Novel AI Technique Identifies Viral Control of Intracellular Changes

By

Derek Walsh, PhD, professor of Microbiology-Immunology, was senior author of the study published in Nature.

Using an artificial intelligence (AI) cell classification technique, Northwestern Medicine investigators found that viruses can control structural and genetic polarity inside the cell nucleus. The findings, published in Nature, highlight the importance of genome organization during infection and the extent to which AI can help scientists identify complex intracellular processes.

Viruses can control cells in many ways, from viral proteins present in the nucleus directly controlling gene expression to proteins working on the cell’s surface or in the cytoplasm to control cell signaling networks. But how and why the nucleus is moved and reorganized under various conditions, including during viral infection, has remained a matter of investigation, according to the authors.

A core issue in studying any intracellular process is that there’s often considerable heterogeneity in what is happening in each individual cell within a cell culture, according to Derek Walsh, PhD, professor of Microbiology-Immunology and senior author of the study.

“During infection, for example, you can have some uninfected cells, where some infections fail, and in those that are infected, each cell can be at a different stage of infection. This is very hard to experimentally control or synchronize, and standard approaches such as blotting simply give an ‘average’ of what is happening at a given time when you harvest cells,” Walsh said.

Investigators were also able to image individual cells, but that process requires analyzing copious amounts of cells in order to get an accurate picture of what is really happening, which can be very prone to error, according to Walsh.

“Being human, it’s also hard not to focus on the more striking and obvious phenotypes that you see, which can create more subjective analysis or unintentionally exaggerated phenotypes that are simply easier for us humans to see and work with,” Walsh added.

To simplify this process, a team led by Dean Procter, PhD, a postdoctoral fellow in the Walsh laboratory, developed automated cell imaging systems that use AI based networks called convolutional neural networks to identify and analyze infected cells.

Dean Procter, PhD, a postdoctoral fellow in the Walsh laboratory, was the first author of the study.

“Frustrated by the limitations of previously available image analytics tools, we sought to develop analysis pipelines that leveraged the recent advances in computer vision technology that are rapidly changing our world,” Procter said.

Specifically, the investigators provided the system large training datasets to learn how to identify infected cells and different stages of infection in the cells. Once the network was trained, the team programmed a microscope to scan and image entire coverslips containing cell cultures. The system then sorted and classified which cells were infected and at what stage of infection they were at.

The investigators were then able to program the system to identify certain parameters, such as the brightness and location of specific proteins in the nucleus, and generated either “line scans” of intensities that it measured or an “average projection” of the entire specified area in the cell.

“When it does this over thousands and thousands of cells, what you end up with is a user-independent and completely unbiased ‘spatial western blot’ for cells that are infected, leaving aside uninfected cells or cells that are not relevant to your analysis,” Walsh said.

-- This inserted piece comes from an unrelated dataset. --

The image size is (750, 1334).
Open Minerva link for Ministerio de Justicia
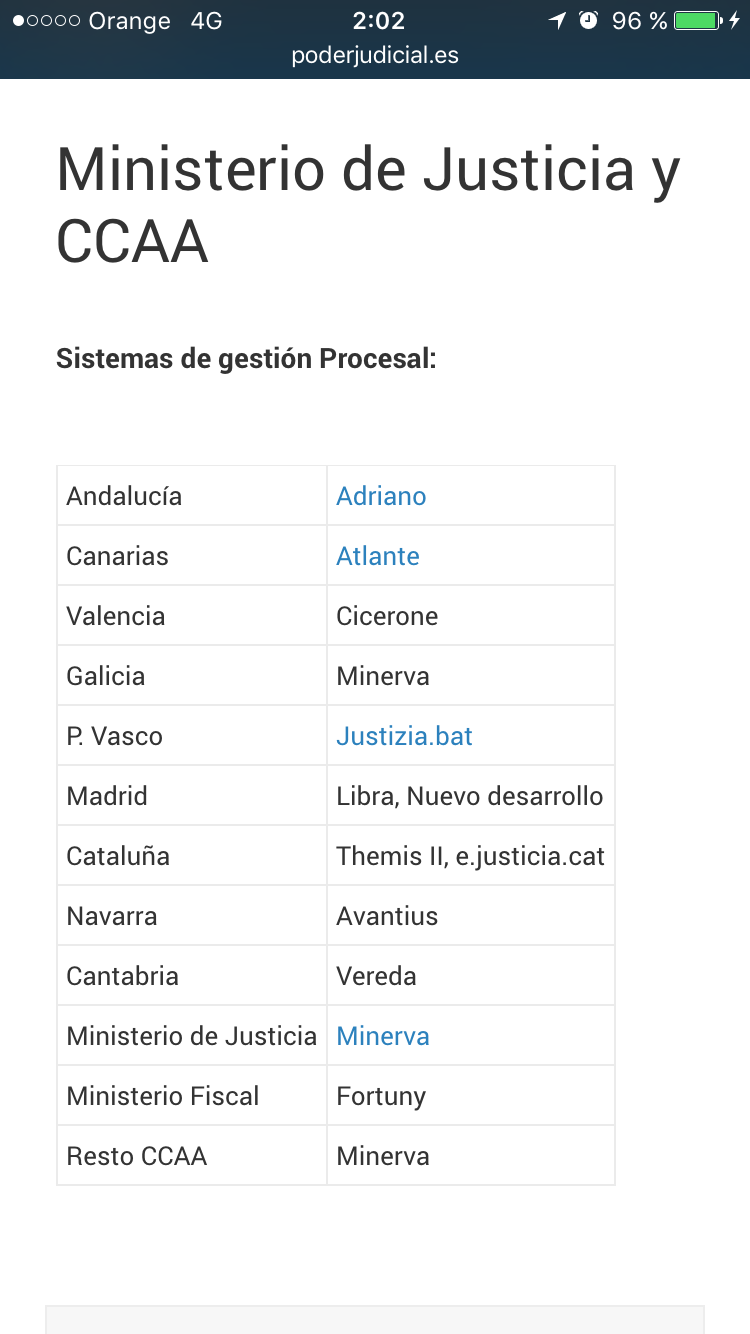[x=383, y=1036]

Using the system, the investigators identified an extensive regulatory pathway from samples of infected cells. This pathway generates strong acetylated microtubules — tubular structures present in the cytoplasm — which attach to the cell’s nuclear membrane and intranuclear proteins to control actin filaments. This, in turn, reorganized the cell nucleus internally, controlling its structural and genetic polarity.

“What was surprising was that a virus can form microtubules in the cytoplasm that effectively grab hold of the nuclear surface, and then uses this to reorganize the inside of the nucleus in a form of ‘outside-in’ control. Another surprising aspect was the discovery that nuclear actin filaments are involved,” Walsh said.

The findings, according to Walsh, may improve the understanding of the fundamental mechanisms of genome organization in infected cells and how this contributes to overall infection.

“We also hope that by providing a relatively unbiased ‘neural network definition’ of the stages of human cytomegalovirus replication, we can begin to build a community-sourced standard that is routinely used,” Procter said.

This work was supported by the National Institutes of Health grants R01AI141470 and P01GM105536.